A default stack_size of 512 is used for the thread. stack_size is an optional parameter. The stack can be made larger or smaller as needed. This is generally too small, and it's best to use a minimum of 1536 bytes. If not enough stack memory is allocated, the application will crash due to a Stack Overflow. The RGB LED will flash a red SOS pattern, followed by 13 blinks.

The application watchdog requires interrupts to be active in order to function. Enabling the hardware watchdog in combination with this is recommended, so that the system resets in the event that interrupts are not firing.

The Particle.process() function calls ApplicationWatchdog::checkin() internally, so you can also use that to service the application watchdog.

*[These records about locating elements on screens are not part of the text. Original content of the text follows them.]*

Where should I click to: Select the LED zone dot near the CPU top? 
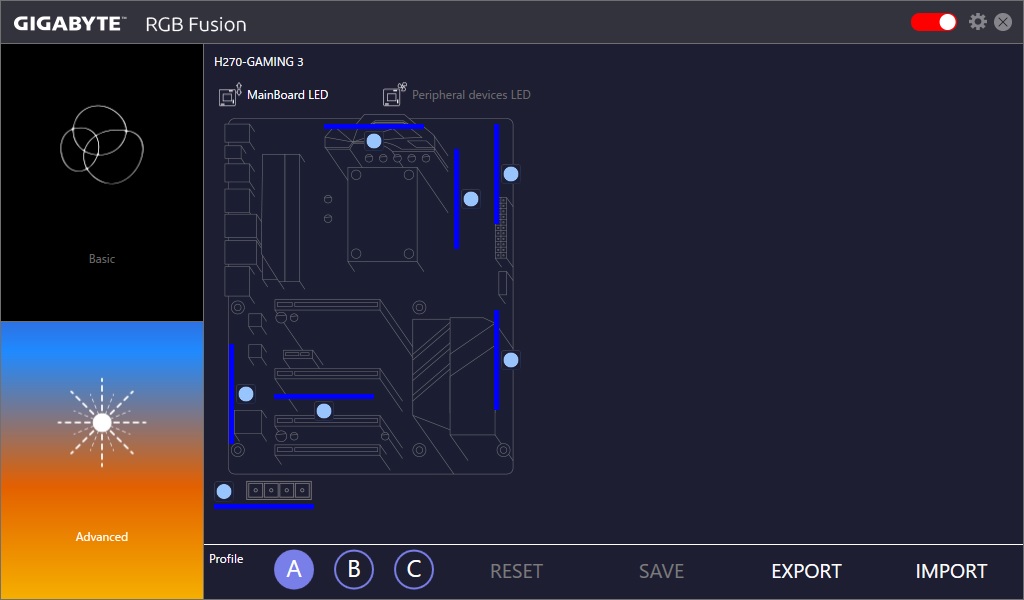pyautogui.click(x=374, y=141)
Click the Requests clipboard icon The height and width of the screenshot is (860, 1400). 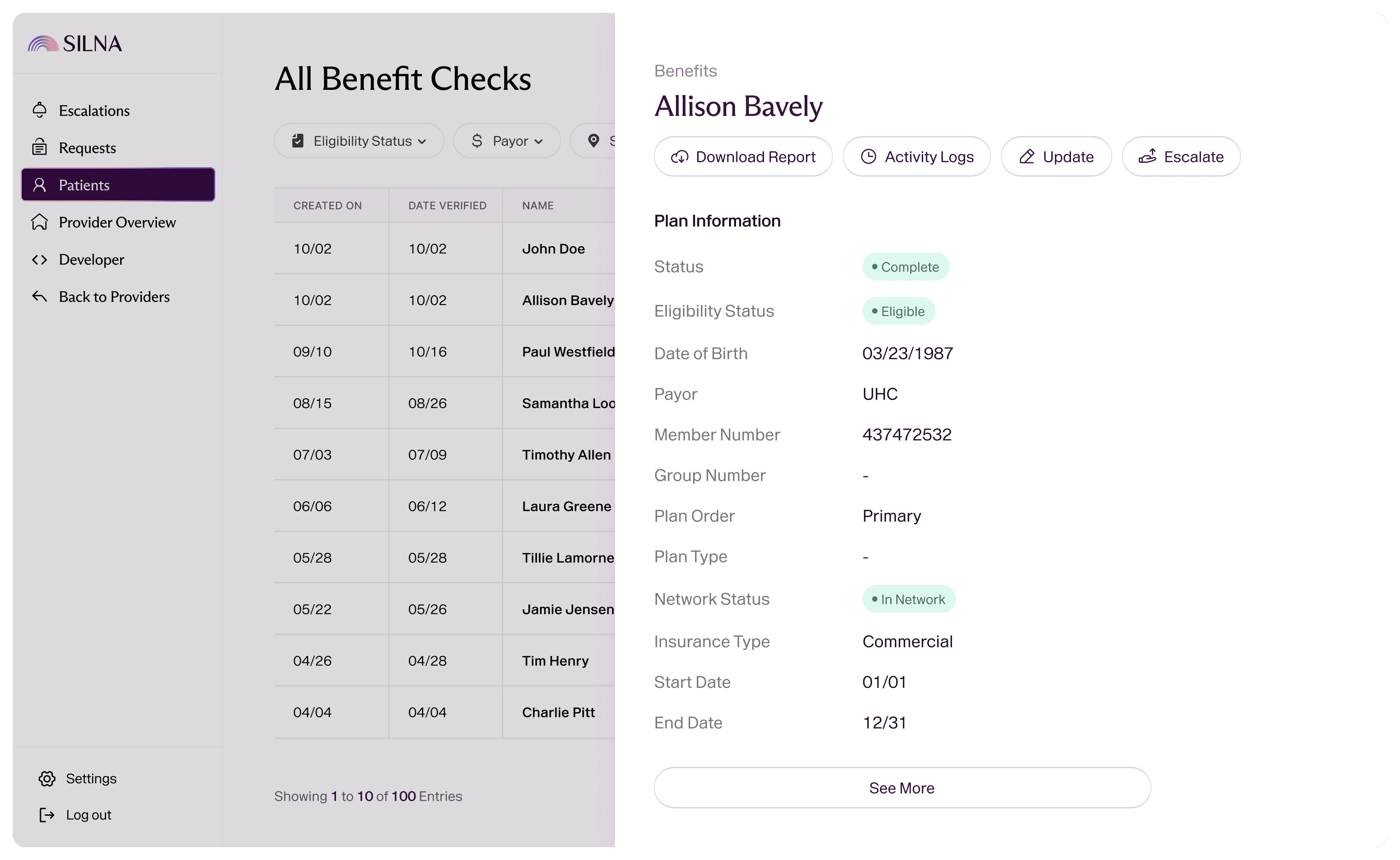click(x=39, y=147)
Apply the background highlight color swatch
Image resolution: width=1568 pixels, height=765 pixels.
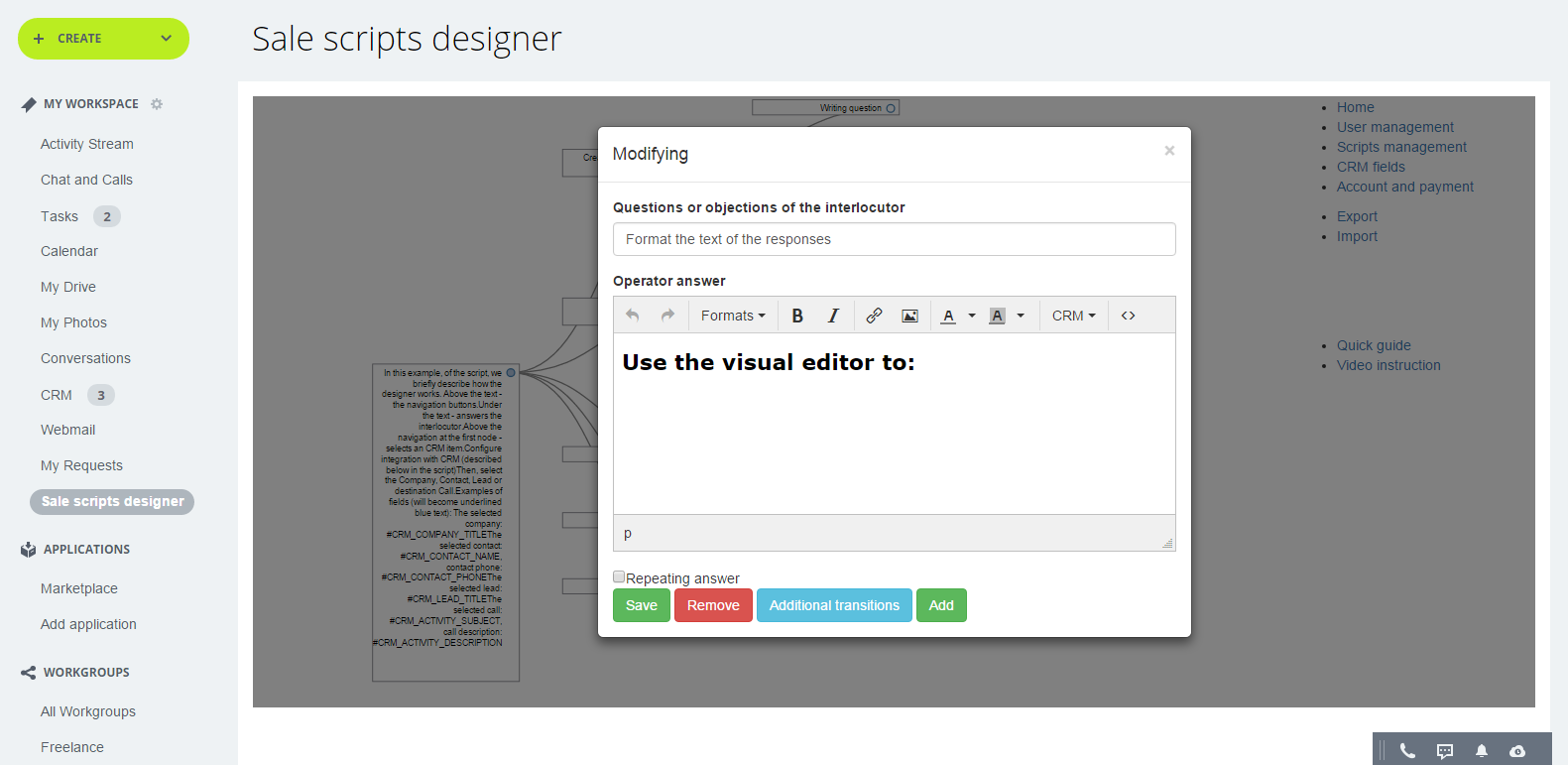(998, 316)
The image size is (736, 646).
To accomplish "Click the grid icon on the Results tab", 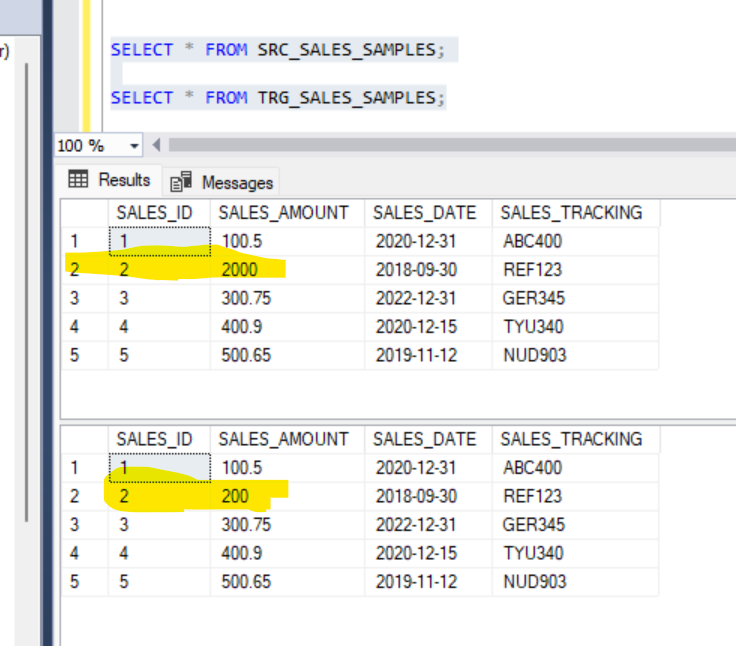I will [x=78, y=180].
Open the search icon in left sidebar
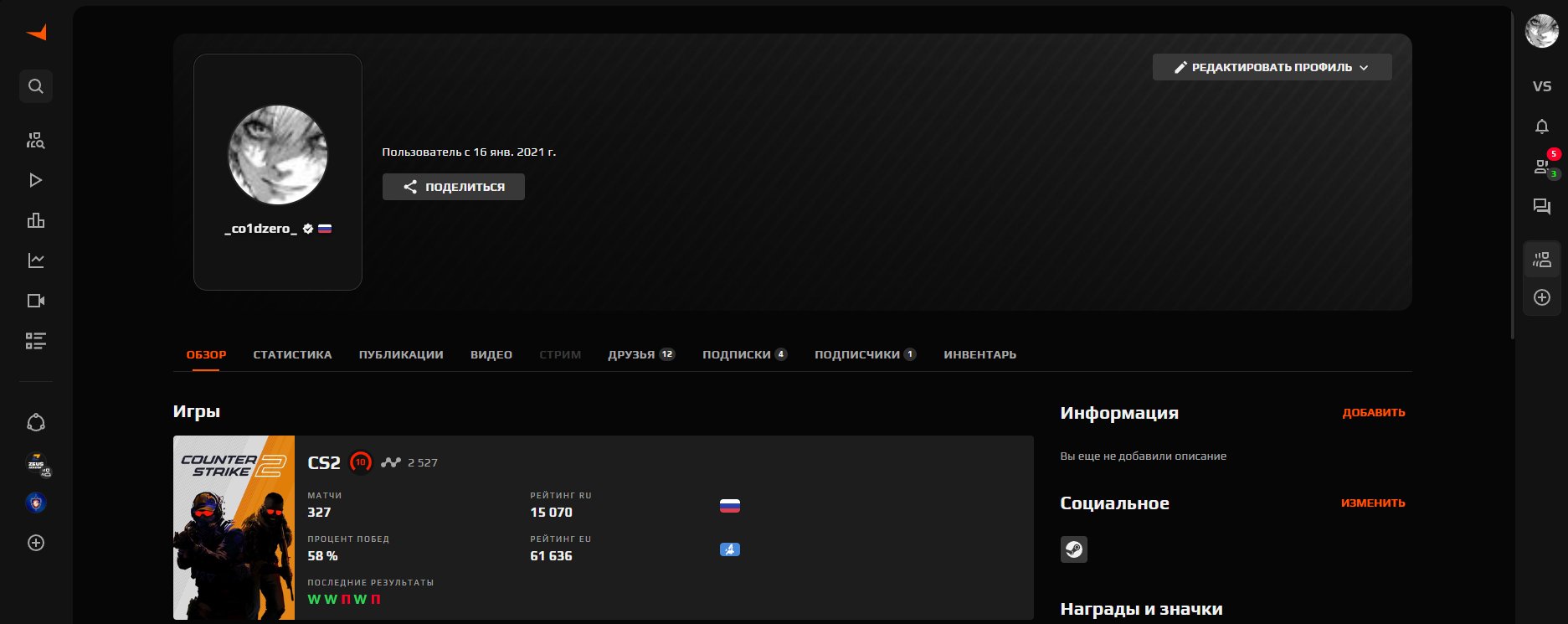The height and width of the screenshot is (624, 1568). (36, 86)
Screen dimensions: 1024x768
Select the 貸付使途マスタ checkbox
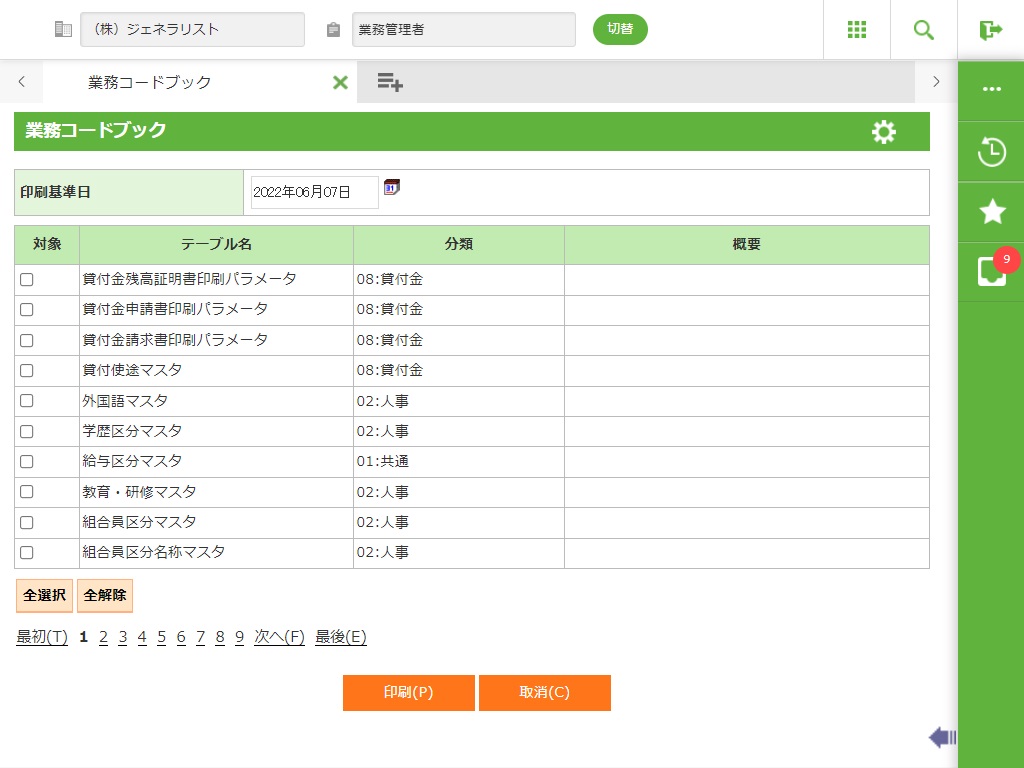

Your watchdog handler should have the prototype:

void myWatchdogHandler(void);

You should generally not try to do anything other than call System.reset() or perhaps set some retained variables in your application watchdog callback. In particular:

  • Do not call any cloud functions like Particle.publish() or even Particle.disconnect().
  • Do not call Cellular.command().

Calling these functions will likely cause the system to deadlock and not reset.

Note: waitFor and waitUntil do not tickle the application watchdog. If the condition you are waiting for is longer than the application watchdog timeout, the device will reset.

Since 1.5.0:

You can also specify a value using chrono literals, for example: wd = new ApplicationWatchdog(60s, System.reset) for 60 seconds.